— Aim of the task —
Go through the following data and transcribe exactly the stretch of lines from the one holding "Van Ness Campus" to the one holding "415-600-1151 (176, 1920)", both included.
· · · · · · ·
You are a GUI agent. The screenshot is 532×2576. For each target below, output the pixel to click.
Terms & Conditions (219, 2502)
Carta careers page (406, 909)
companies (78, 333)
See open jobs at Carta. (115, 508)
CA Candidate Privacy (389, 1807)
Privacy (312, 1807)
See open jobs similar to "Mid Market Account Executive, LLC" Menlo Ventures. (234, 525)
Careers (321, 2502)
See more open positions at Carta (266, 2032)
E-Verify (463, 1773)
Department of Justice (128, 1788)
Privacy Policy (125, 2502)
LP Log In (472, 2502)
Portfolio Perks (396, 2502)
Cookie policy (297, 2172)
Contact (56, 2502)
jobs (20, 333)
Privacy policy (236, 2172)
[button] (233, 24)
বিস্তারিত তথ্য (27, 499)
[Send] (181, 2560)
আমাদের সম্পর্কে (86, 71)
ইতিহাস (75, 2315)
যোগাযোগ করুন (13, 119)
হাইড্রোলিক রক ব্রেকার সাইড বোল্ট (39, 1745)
· · · · · · ·
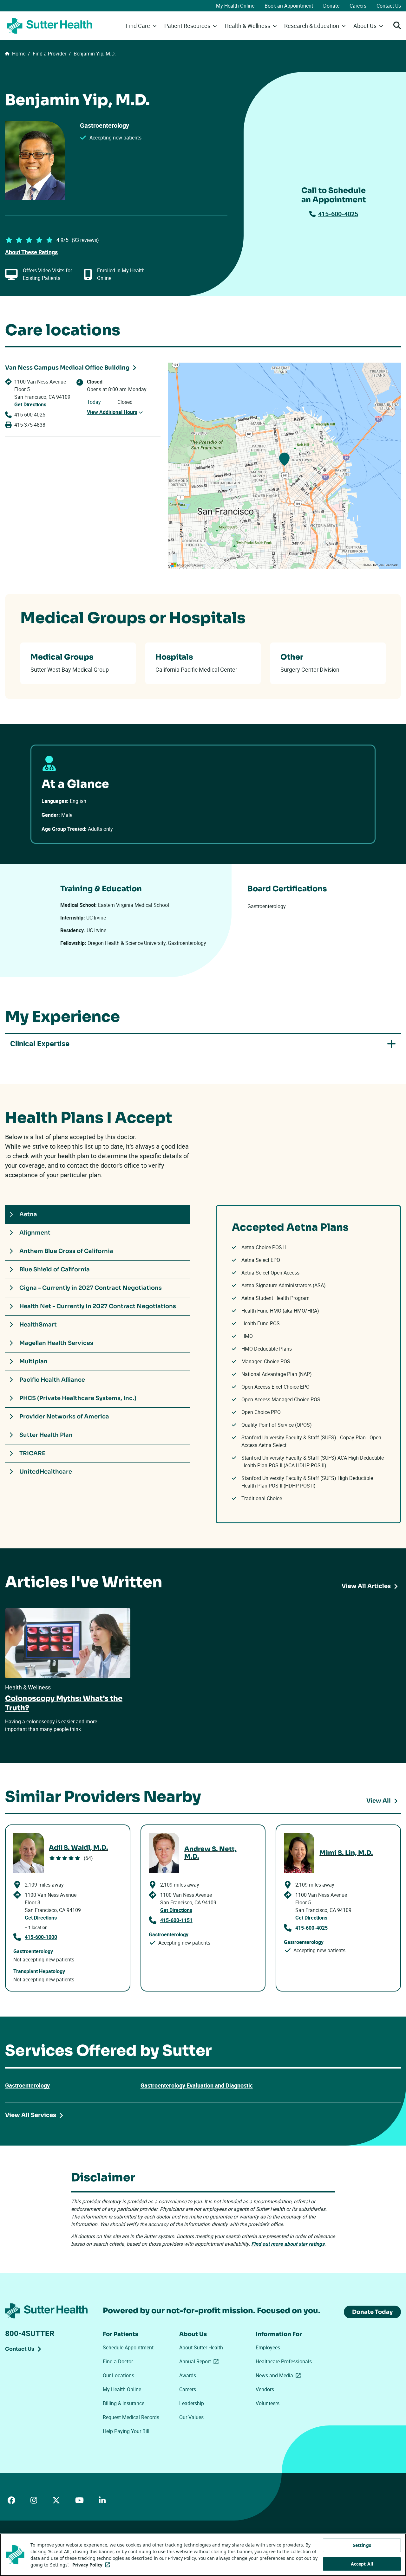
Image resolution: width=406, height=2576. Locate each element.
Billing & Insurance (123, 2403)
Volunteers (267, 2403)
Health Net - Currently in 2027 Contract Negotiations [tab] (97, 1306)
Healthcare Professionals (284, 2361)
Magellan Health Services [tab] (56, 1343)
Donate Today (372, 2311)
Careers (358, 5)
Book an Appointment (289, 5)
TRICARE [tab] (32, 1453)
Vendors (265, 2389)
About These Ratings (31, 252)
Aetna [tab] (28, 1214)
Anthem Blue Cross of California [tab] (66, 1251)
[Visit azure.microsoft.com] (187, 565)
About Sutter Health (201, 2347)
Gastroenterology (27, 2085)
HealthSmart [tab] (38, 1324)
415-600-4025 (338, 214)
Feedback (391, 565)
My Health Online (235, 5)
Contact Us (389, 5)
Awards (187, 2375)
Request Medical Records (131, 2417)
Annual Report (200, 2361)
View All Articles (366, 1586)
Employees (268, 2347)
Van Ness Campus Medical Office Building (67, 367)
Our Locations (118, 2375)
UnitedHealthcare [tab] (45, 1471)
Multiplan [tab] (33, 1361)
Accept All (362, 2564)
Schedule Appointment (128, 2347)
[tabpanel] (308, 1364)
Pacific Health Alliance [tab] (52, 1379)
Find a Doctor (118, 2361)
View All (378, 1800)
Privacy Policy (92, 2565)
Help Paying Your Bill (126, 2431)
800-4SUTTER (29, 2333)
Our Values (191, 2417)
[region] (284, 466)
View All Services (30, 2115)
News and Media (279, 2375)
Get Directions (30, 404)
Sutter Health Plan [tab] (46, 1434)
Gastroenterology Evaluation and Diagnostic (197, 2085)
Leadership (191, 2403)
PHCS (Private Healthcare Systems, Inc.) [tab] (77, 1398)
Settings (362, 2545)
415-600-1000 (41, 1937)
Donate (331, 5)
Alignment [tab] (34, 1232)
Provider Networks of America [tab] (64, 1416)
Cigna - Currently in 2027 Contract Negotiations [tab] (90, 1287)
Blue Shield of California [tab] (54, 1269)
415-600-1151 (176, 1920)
· · · · · · ·
— Exercise answer —
Van Ness Campus Medical Office Building (67, 367)
Our Locations (118, 2375)
UnitedHealthcare [tab] (45, 1471)
Multiplan [tab] (33, 1361)
Accept All (362, 2564)
Schedule Appointment (128, 2347)
[tabpanel] (308, 1364)
Pacific Health Alliance [tab] (52, 1379)
Find a Doctor (118, 2361)
View All (378, 1800)
Privacy Policy (92, 2565)
Help Paying Your Bill (126, 2431)
800-4SUTTER (29, 2333)
Our Values (191, 2417)
[region] (284, 466)
View All Services (30, 2115)
News and Media (279, 2375)
Get Directions (30, 404)
Sutter Health Plan [tab] (46, 1434)
Gastroenterology Evaluation and Diagnostic (197, 2085)
Leadership (191, 2403)
PHCS (Private Healthcare Systems, Inc.) [tab] (77, 1398)
Settings (362, 2545)
415-600-1000 (41, 1937)
Donate (331, 5)
Alignment [tab] (34, 1232)
Provider Networks of America [tab] (64, 1416)
Cigna - Currently in 2027 Contract Negotiations [tab] (90, 1287)
Blue Shield of California [tab] (54, 1269)
415-600-1151 (176, 1920)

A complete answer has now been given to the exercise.